Reading text section start

K:  It’s just a drop in the bucket. I think it’s just for show. By the end of August, the number released was about eight thousand, whereas the overall prison population is nearly one hundred thousand. The system is still at one hundred and eight per cent capacity. It’s a good start, a good half-step in the right direction, but it’s not nearly enough. I believe the population of San Quentin specifically has been reduced by three or four hundred or so. That’s just [Newsom] saying, ‘I’m doing something about it. I’m going to throw you a bone.’ It’s not enough to make a difference, and I think everyone knows that. In doing so, he’s shown his true colors by carving out exceptions to the early releases. Specifically, excluding people convicted of violent crimes who are actually some of the lowest-risk people in the prison population, especially those who have served decades already and are senior citizens, and have done the most work to change their lives while inside. 

T:  Even when we’re talking about Black Lives Matter, prison reform, and decarceration, it’s always focused on non-violent offenders. Why do you choose to represent people who’ve been convicted of violent crimes, and what do you think of this distinction between “good prisoners” and “bad prisoners?”

K:  The dichotomy between “violent” and “nonviolent offenders” is extremely problematic. First, it’s somewhat artificial. Several of my clients who were convicted of murder never physically harmed anyone. They were with a group, and it was a crime partner who pulled the trigger or beat someone up. Second, it’s just not helpful. If prison is inhumane and doesn’t work, if there are better responses to harm, let’s find better responses to all kinds of harm. Why is it less important to find humane and constructive solutions to violence as opposed to non-violent harm? Third, and most importantly, these labels freeze people in time. People who commit violence can and do transform their lives. 

T:  Why did you decide to work with “violent offenders”?

K:  I didn’t really go into this work consciously choosing to work with people who have committed violence, but I think that I was drawn to working with people in prison because I’m drawn to trauma. [Laughs.] Because I’m drawn to working with trauma and resilience. And I think part of my original motivation, which I didn't become conscious of until I reflected on it many years later, is that I had my own unhealed trauma to deal with. I didn't have a name for it, I didn’t know how to talk about it. I was fortunate enough to meet people in prison who had done that work on themselves and feel that in their presence. 

T:  Were these people prisoners or workers in the prison?

K:  I had taken a restorative justice class in law school, and as part of that we got to visit a restorative justice group in San Quentin. So we sat in a circle with guys who’d completed the program and done the work. They were introducing us to what restorative justice meant and how to apply it.

Reading text section end

- Problem set:
A: Copy the passage of the prison reform interview from "K:  I had taken" to "to apply it.".
B: Condense the paragraph of the prison reform interview beginning "The dichotomy between" into a list of its main points.

Excerpted data section start

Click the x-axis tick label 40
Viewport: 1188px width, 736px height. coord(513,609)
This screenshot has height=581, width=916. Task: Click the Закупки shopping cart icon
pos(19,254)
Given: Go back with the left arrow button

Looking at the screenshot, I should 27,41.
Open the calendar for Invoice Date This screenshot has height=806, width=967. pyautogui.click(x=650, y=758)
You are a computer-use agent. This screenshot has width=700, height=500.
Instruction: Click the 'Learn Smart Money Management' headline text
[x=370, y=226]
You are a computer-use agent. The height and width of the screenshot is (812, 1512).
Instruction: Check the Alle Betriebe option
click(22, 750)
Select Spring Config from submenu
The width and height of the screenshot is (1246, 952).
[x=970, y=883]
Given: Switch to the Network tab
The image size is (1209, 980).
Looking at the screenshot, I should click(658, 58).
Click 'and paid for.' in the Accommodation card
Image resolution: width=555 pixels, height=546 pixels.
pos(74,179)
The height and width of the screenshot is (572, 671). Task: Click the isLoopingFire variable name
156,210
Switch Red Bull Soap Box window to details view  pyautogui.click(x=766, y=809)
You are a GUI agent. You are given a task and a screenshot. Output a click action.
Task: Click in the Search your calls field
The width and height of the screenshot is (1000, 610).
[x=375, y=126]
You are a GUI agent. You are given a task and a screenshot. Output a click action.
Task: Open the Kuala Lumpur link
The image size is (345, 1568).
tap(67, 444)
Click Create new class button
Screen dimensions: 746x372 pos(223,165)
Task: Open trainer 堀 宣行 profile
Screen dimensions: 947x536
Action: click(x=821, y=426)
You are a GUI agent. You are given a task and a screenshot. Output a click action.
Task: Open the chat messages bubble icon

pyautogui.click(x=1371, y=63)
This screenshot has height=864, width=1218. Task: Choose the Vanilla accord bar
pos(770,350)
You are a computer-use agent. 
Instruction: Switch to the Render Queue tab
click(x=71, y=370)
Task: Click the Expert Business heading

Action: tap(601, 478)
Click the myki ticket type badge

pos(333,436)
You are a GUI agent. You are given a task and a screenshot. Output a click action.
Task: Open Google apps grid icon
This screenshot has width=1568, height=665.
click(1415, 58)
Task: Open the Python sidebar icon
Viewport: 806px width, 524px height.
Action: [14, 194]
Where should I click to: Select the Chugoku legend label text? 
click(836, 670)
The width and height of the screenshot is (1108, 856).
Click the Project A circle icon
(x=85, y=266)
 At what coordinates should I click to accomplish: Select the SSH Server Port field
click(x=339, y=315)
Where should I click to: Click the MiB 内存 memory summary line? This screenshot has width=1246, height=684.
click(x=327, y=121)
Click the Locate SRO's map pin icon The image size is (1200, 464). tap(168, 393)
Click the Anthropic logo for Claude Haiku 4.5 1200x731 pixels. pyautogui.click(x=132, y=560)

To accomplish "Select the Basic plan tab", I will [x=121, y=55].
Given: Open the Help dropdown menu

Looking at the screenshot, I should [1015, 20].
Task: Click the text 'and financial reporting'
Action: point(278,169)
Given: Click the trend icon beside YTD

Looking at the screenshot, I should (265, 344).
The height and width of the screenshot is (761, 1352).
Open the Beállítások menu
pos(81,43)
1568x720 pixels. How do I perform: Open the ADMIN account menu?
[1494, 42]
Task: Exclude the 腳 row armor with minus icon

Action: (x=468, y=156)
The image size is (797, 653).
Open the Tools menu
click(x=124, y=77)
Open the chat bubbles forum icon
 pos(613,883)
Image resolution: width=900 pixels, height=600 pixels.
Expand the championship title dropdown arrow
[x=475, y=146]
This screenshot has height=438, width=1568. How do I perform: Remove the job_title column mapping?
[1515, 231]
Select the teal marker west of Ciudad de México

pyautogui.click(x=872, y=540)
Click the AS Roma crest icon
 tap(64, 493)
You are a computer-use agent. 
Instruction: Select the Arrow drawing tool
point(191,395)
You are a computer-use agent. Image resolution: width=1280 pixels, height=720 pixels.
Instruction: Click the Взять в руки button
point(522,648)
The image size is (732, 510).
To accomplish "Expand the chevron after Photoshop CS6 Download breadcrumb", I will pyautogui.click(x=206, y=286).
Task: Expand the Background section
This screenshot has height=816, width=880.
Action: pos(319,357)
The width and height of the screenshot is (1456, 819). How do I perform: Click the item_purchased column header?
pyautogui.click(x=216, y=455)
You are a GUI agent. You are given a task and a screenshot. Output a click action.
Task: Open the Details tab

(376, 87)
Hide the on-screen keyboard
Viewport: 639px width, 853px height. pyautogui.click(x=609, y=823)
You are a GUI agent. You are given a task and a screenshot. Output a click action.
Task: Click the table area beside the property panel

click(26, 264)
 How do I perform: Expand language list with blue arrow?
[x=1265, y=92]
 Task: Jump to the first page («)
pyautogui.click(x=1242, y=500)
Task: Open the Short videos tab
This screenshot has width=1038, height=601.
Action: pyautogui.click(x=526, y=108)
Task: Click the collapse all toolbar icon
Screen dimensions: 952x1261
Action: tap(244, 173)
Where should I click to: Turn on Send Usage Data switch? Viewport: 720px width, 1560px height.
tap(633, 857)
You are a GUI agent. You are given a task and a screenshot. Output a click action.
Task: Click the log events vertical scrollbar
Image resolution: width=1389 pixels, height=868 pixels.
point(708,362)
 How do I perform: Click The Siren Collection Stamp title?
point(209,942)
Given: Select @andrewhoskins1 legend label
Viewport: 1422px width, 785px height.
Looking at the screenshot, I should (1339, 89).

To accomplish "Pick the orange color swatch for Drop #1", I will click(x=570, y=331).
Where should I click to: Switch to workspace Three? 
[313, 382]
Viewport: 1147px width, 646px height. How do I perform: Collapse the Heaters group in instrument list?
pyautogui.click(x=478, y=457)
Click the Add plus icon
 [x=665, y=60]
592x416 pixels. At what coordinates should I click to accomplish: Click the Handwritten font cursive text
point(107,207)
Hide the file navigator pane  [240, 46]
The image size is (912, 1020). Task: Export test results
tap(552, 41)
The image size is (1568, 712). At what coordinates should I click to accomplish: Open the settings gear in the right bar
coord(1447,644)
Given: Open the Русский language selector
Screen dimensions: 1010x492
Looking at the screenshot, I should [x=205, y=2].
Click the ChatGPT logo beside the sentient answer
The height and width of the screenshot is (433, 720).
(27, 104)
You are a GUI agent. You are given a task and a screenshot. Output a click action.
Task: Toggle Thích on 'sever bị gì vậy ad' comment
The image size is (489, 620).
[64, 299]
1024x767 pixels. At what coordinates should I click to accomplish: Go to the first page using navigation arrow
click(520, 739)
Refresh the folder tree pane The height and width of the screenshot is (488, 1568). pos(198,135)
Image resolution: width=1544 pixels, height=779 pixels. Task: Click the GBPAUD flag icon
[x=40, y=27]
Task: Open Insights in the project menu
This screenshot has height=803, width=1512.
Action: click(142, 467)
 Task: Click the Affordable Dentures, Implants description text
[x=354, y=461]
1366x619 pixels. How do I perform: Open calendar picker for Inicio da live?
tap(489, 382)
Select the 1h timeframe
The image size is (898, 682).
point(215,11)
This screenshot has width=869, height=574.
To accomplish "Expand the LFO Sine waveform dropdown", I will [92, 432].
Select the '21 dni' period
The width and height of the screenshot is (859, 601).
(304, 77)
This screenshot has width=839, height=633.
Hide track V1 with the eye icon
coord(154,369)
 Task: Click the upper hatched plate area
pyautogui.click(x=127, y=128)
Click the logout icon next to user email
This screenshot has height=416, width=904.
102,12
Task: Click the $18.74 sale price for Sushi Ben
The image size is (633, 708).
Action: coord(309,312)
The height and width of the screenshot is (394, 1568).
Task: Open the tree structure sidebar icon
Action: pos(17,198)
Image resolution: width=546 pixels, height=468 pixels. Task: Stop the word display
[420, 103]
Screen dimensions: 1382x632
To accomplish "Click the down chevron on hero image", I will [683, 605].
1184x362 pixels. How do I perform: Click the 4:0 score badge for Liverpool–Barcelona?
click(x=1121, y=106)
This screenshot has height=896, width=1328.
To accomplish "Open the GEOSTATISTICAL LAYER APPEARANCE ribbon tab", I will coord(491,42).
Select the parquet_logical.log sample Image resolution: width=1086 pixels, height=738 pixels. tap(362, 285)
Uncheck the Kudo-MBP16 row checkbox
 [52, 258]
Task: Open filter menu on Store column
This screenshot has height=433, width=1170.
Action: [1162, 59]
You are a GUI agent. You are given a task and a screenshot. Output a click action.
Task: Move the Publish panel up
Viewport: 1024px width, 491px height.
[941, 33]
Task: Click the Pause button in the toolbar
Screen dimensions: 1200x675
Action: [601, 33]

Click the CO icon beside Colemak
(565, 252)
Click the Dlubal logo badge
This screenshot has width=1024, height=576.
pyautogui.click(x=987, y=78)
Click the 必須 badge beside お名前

Excerpted data section end

- Activity answers:
A:
K:  I had taken a restorative justice class in law school, and as part of that we got to visit a restorative justice group in San Quentin. So we sat in a circle with guys who’d completed the program and done the work. They were introducing us to what restorative justice meant and how to apply it.

B:
The split between "violent" and "nonviolent offenders" is extremely problematic:
- It is somewhat artificial. Several clients convicted of murder never physically harmed anyone; a crime partner pulled the trigger or beat someone up.
- It is not helpful. If prison is inhumane and doesn't work, better responses should be found for all kinds of harm, violent or not.
- Most importantly, the labels freeze people in time, though people who commit violence can and do transform their lives.